→ DIRECTIONS: From the listing that follows, reproduce only the lines from the one holding "The height and" through the one holding "This screenshot has width=906, height=487.", both included, with no pictures.

**** SOURCE DATA ****

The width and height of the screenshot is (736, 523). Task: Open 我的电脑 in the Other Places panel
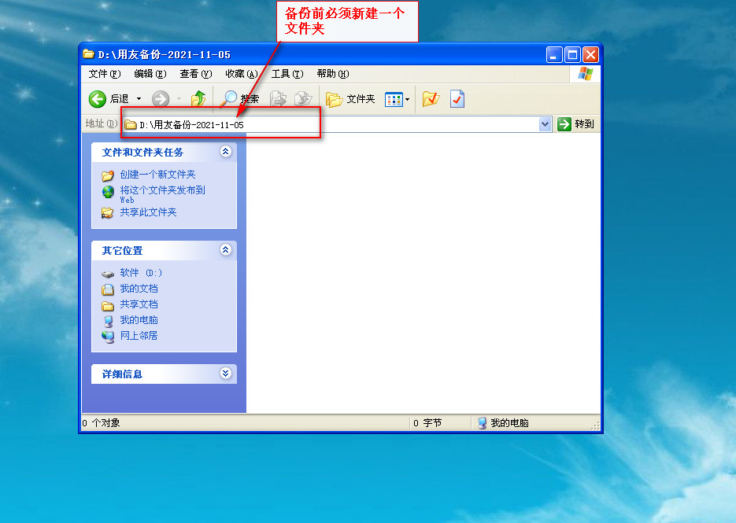[139, 320]

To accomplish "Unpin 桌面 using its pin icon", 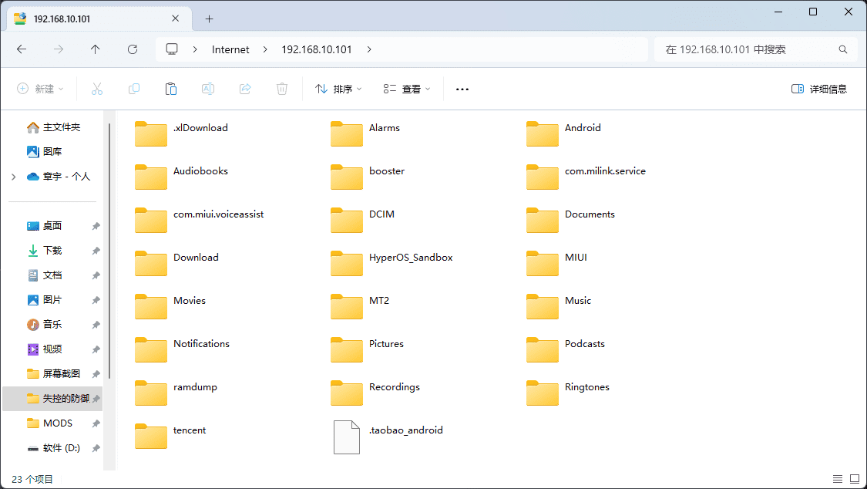I will point(96,226).
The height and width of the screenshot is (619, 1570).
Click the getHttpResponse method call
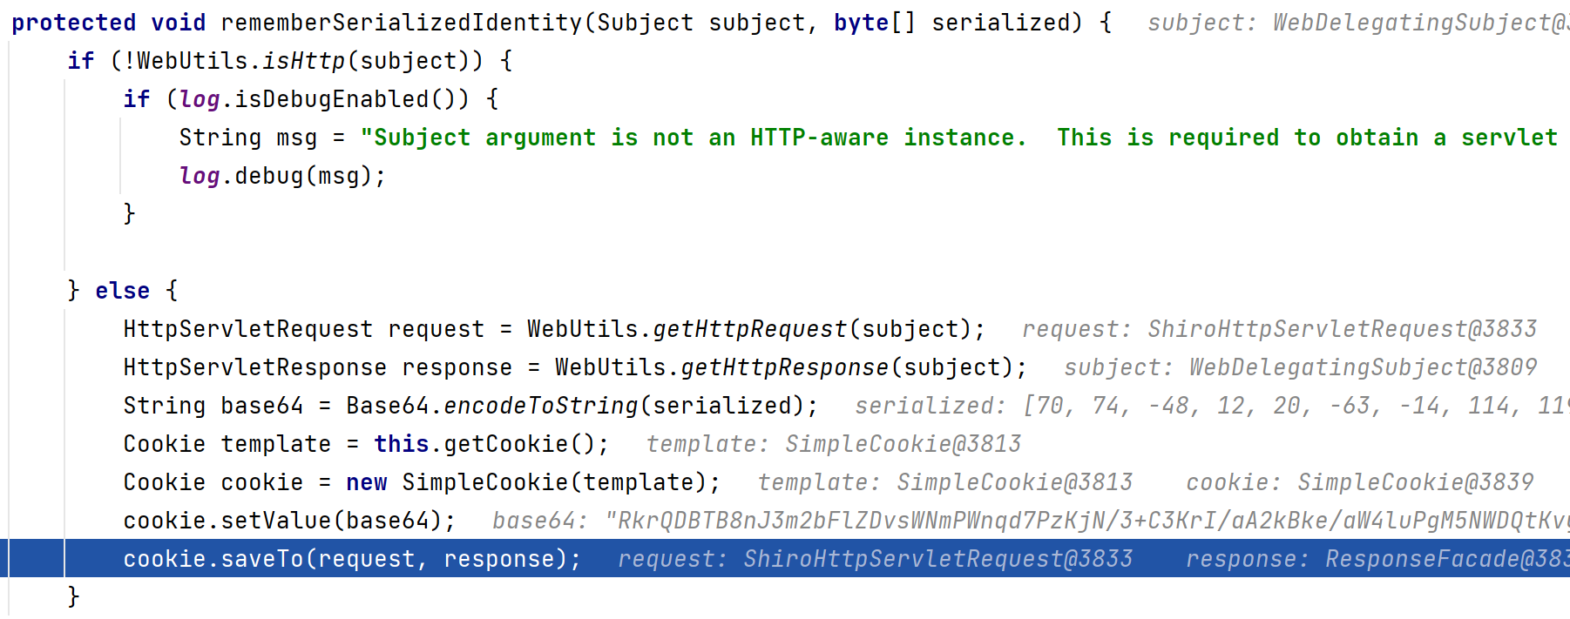pos(784,367)
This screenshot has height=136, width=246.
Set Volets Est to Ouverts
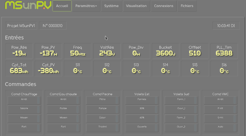[142, 127]
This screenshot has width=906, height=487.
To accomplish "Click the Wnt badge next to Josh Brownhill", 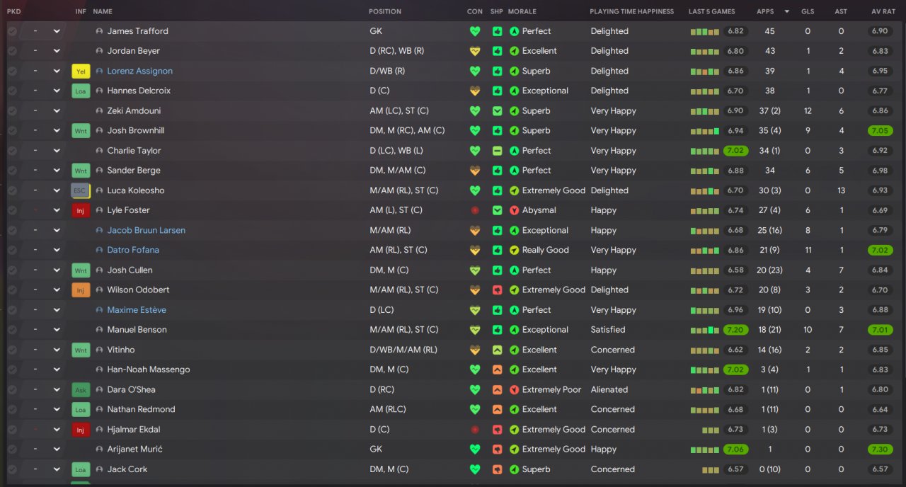I will [x=81, y=131].
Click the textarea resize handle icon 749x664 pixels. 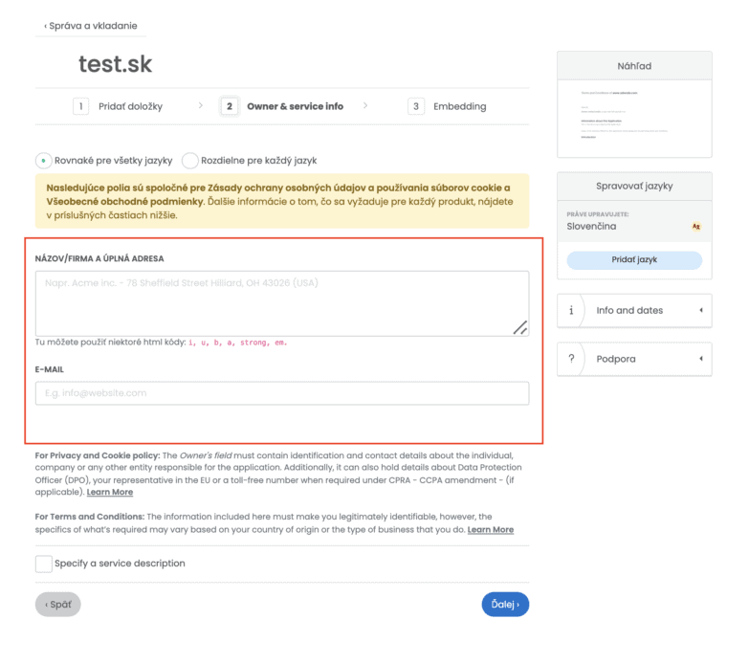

****

→ SOLUTION:
The height and width of the screenshot is (619, 1570).
Click the getHttpResponse method call
pos(784,367)
This screenshot has height=136, width=246.
Set Volets Est to Ouverts
[142, 127]
This screenshot has width=906, height=487.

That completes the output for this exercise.